We are living history as the coronavirus pandemic sweeps through the biggest cities to the smallest towns across the world.  In the wake of social distancing, people everywhere are hunkering inside their homes, alone, or with family, trying to navigate through this unprecedented time.  Some think we could use our time at home to reflect on our daily lives through journaling our hopes, fears and goals to create a written time capsule for ourselves and future generations. Simran Sethi of the New York Times published an article this month, "Why Mundane Moments Truly Matter" detailing how journaling, even in a few short sentences about our most uneventful days, can help bring calm and focus into our lives.  These compiled notes will document our experience into a time capsule for us to read in a few months, or years from now.

                                                                                                    (Lissa Jensen)

    In a recent study, Harvard Business School Assistant Professor, Ting Zhang asked 135 undergraduate students to put together time capsules - written notes on what music they were currently listening to, the last social event they attended and what their social media status was at the moment.  Dr.
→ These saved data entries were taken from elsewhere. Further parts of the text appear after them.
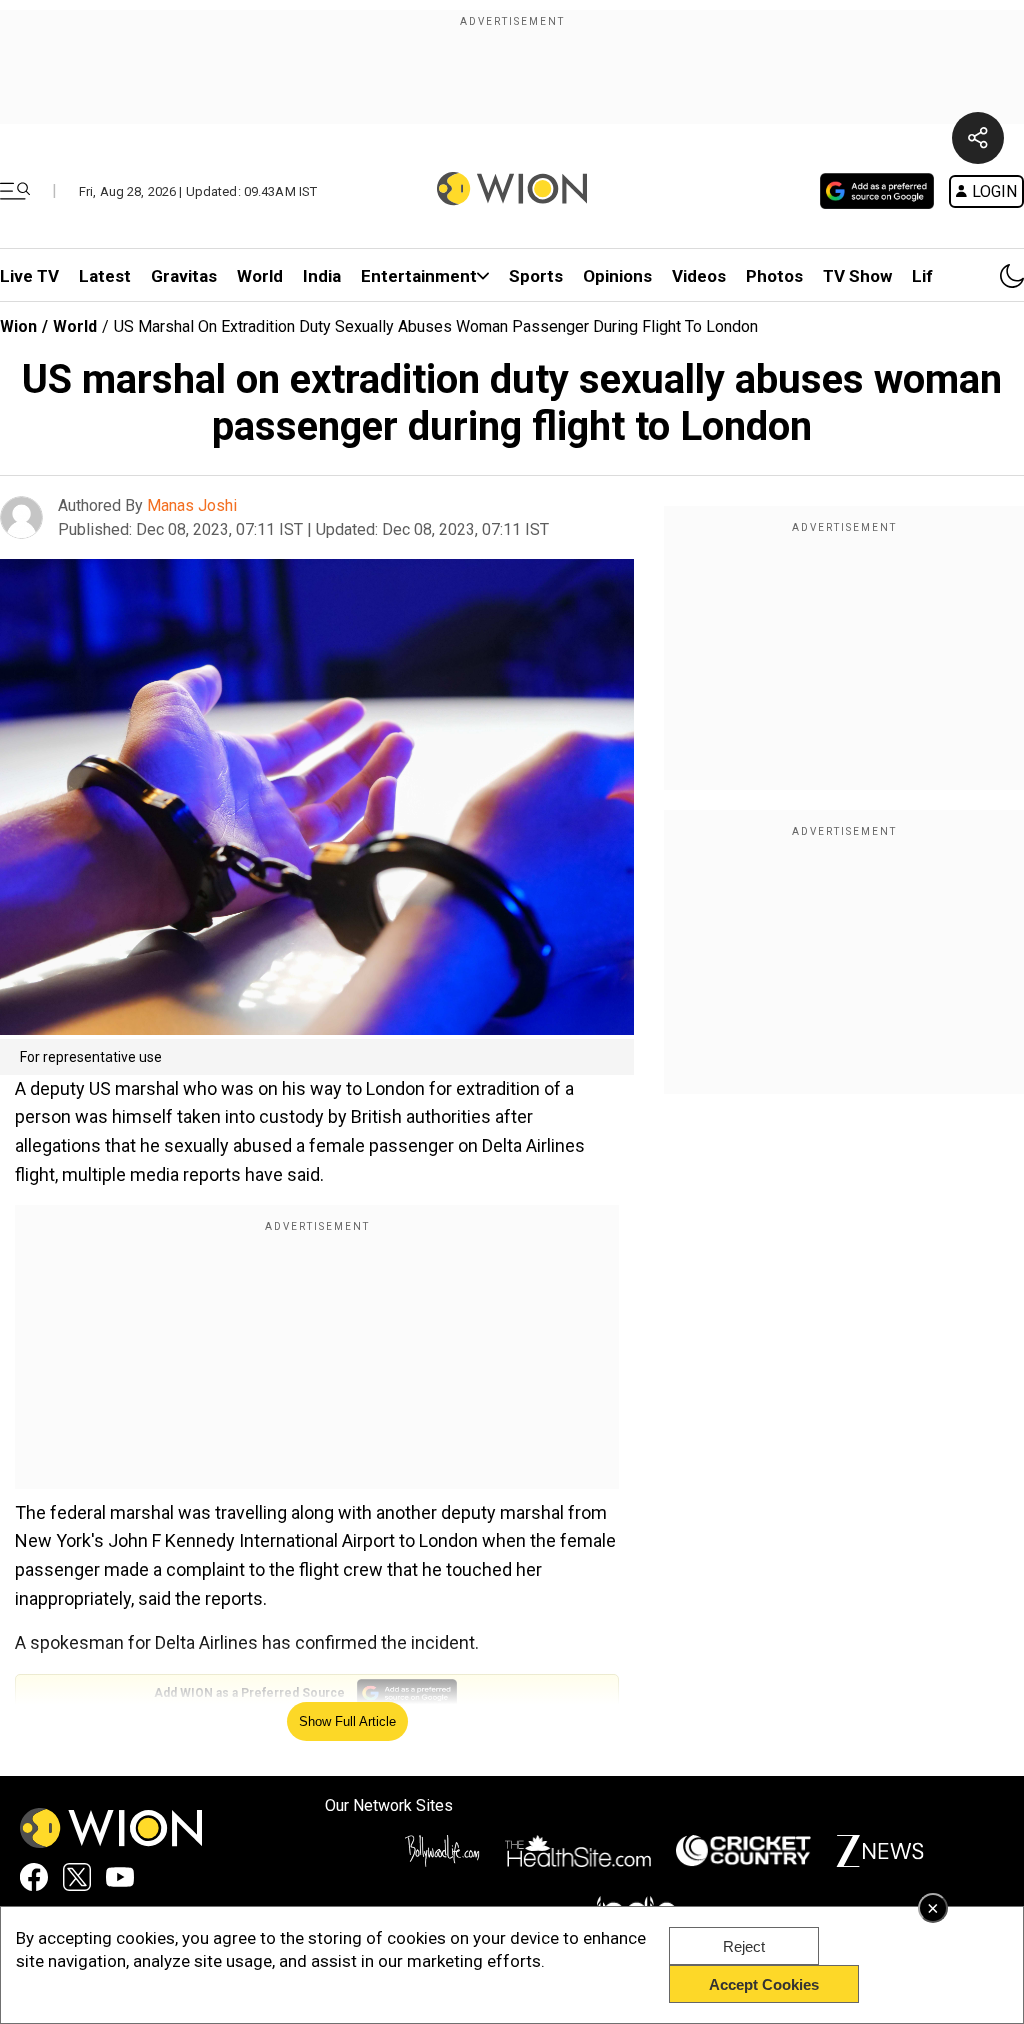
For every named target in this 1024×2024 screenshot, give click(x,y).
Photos (774, 276)
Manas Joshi (192, 505)
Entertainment (419, 276)
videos (699, 276)
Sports (536, 276)
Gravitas (184, 276)
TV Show (857, 276)
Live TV (29, 276)
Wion (18, 326)
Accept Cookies (764, 1984)
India (322, 276)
Zhang said compared to the day they journaled, the students grew more interested in revisiting what they wrote over the course of three months.  Zhang says, "What we wanted to do was to show that people underestimate the value of documenting the present, especially the mundane."  She adds, "We hire photographers for special occasions, but don't really capture the rich day-to-day experiences that make up so much of our life."

                                                                                                   (Lissa Jensen) 

    To get your family, or yourself, inspired to document life as we know it today, artist and writer, Lissa Jensen says hone your observational skills, try to stay present in "the little things" and just keep writing, no matter how few sentences or seemingly bland the day seemed. Jensen says there may be something extraordinary that comes of those trivial recollections later on. She says, "We can be messy.  We can go backwards or sideways.  We can be wrong.  We can embrace confusion with the same tenderness as we embrace delight and joy."